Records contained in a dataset
* * * * * * *
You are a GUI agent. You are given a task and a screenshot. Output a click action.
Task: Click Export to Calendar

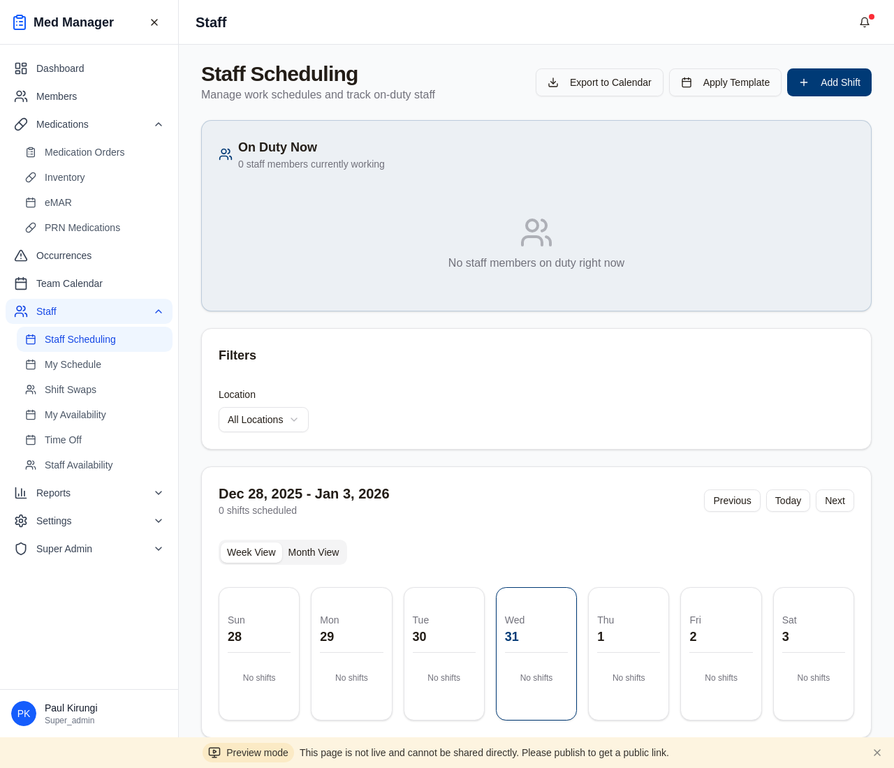[x=599, y=82]
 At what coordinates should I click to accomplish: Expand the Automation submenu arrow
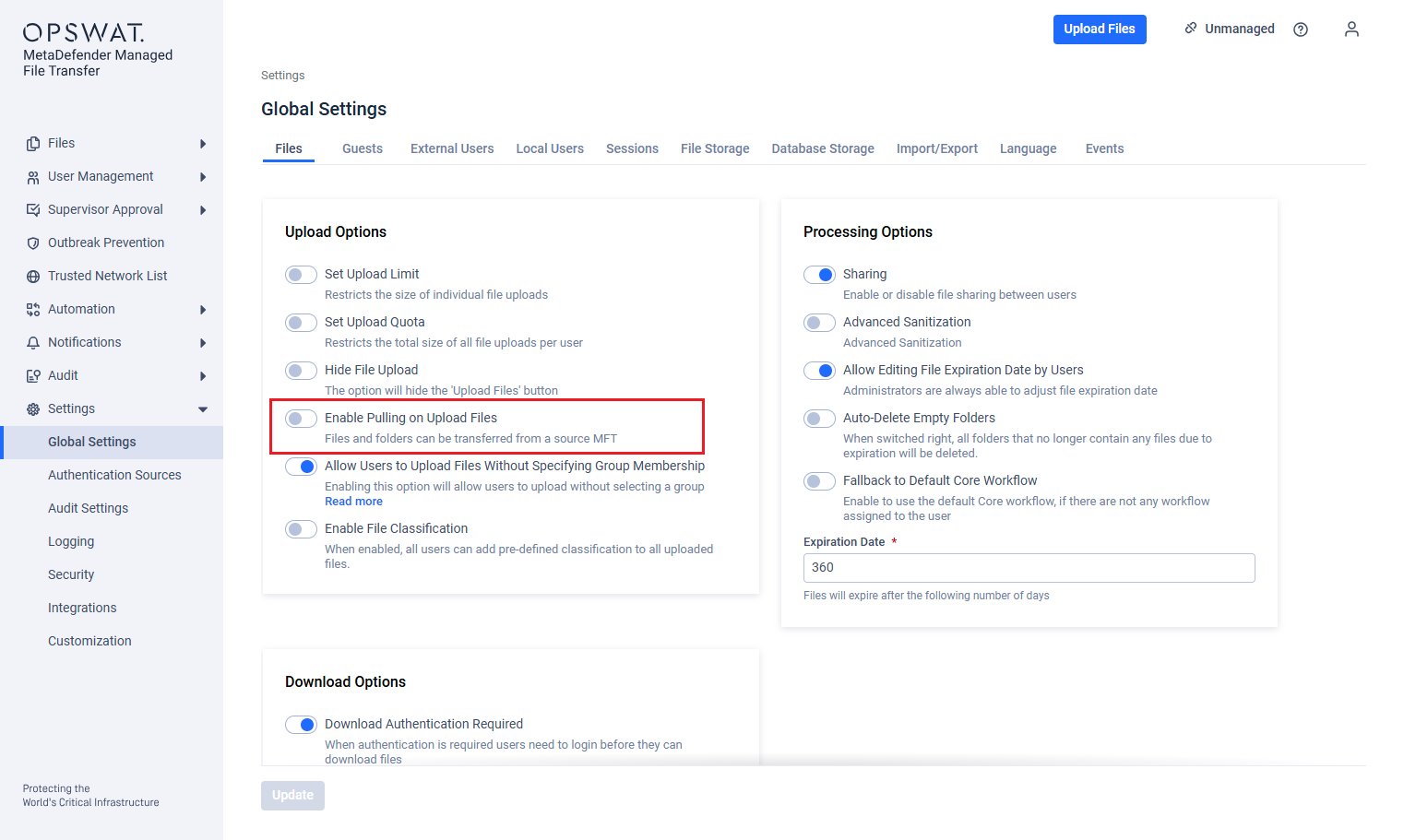203,310
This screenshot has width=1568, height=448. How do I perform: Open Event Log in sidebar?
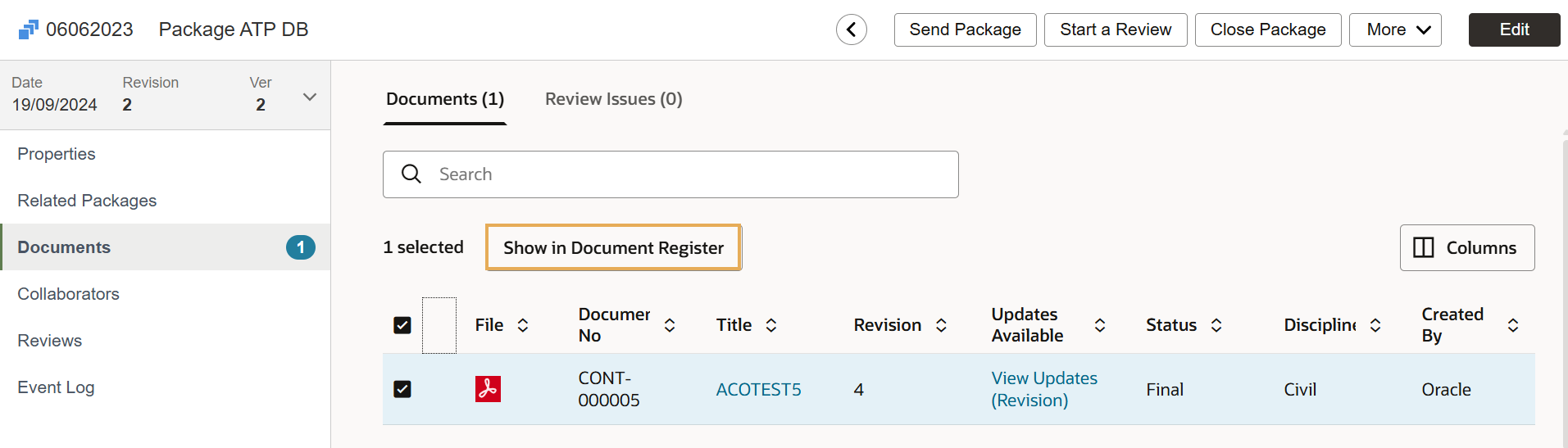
* * * * * * *
= WORK TO COMPLETE =
From the line containing "At what coordinates" to the last line of the entries, copy every line exactly, including both ends, and leave out the pictures.

= SOLUTION TO THIS PROBLEM =
 At what coordinates should I click to accomplish: Expand the Automation submenu arrow
203,310
This screenshot has width=1568, height=448. How do I perform: Open Event Log in sidebar?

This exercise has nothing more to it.